I shook my head and stood up. I walked around the house, jumping and mumbling to myself, letting my tears drop onto the cement, imagining it was blood and that by the end of everything, I’d have nothing left inside of me.
The days following our breakup, I was begging and praying for something to happen to me so I could forget him and forget my emotions. I wanted to forget because it felt cruel to be left like this.
I kept passing by the mirror and I avoided looking at it. I knew that I was a mess. A pretty mess that had a nose as red as Rudolph’s. I could imagine him now, smiling with his friends and I could imagine how I’d be at the back of his mind, maybe the butt of a couple of relationship jokes and I just wished I could do something.
Everyone says I’m strong, that I’m going to get through this and I’ve had them believe that I was on the road to forgetting about him but I can’t.
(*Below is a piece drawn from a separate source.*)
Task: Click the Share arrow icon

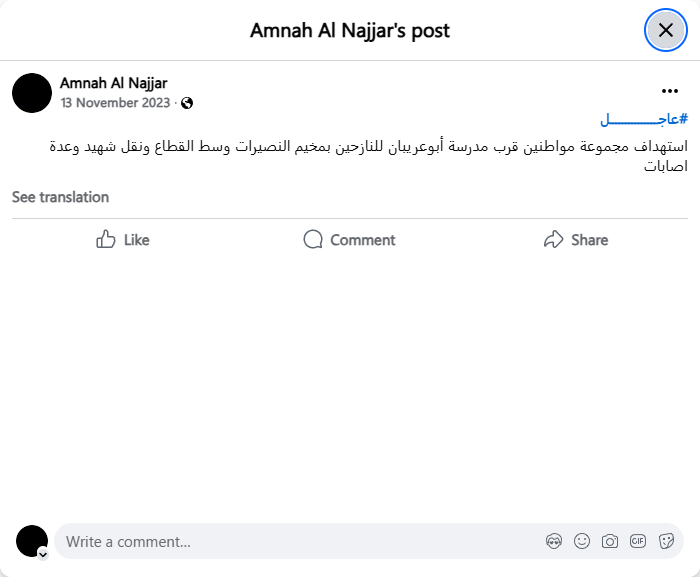Action: click(x=554, y=240)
I can’t forget about him because I still think about how something, anything, can bring us together to at least talk things through.
I’ve fooled everyone too well. No one could probably guess that I was at home, crying and walking around like a dolt. They’d never understand. They weren’t me. And even if that makes me feel like the loneliest person in the world, that’s okay, because that means he won’t be the butt of any jokes my friends are probably making right now.
When my feet got tired, I took one last walk to the fridge, took a long swig of Coke Zero straight from the bottle, and padded back to my bed, landing on it with a thud and then grabbing my laptop and started typing.